**Directions for this task:** Starting at the line that contains "Where should I", write out every line through the end of the records below exactly as it appears, and leave out all pictures.

(Stored data)
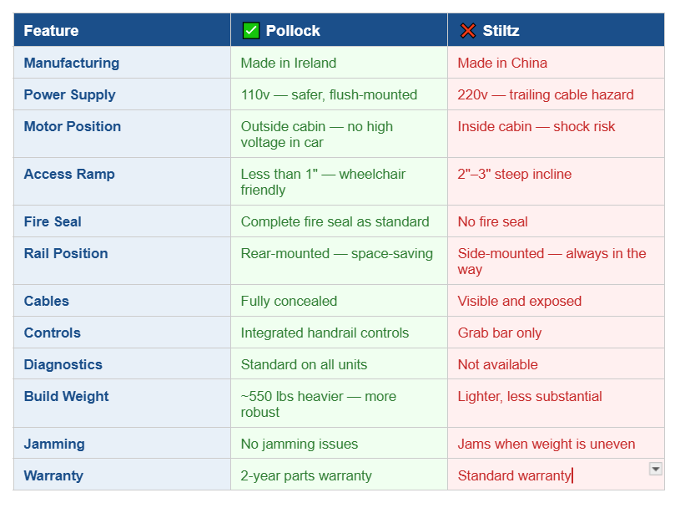Click the 'Made in China' cell
Viewport: 680px width, 508px height.
(502, 63)
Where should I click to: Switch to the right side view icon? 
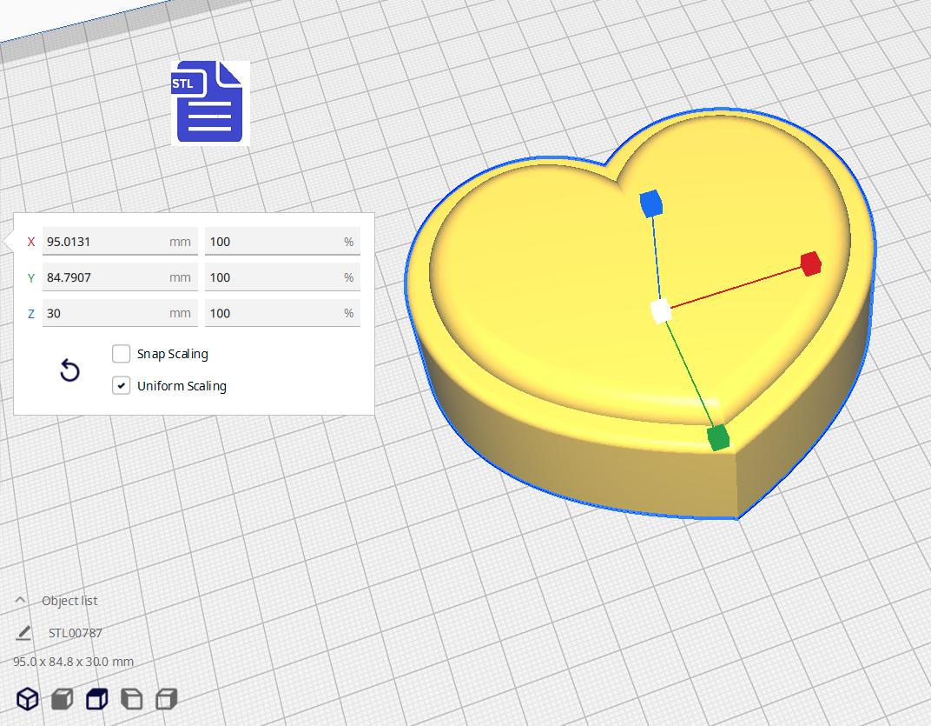pyautogui.click(x=165, y=698)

**Your solution:**
Where should I click to: Switch to the right side view icon? 
pyautogui.click(x=165, y=698)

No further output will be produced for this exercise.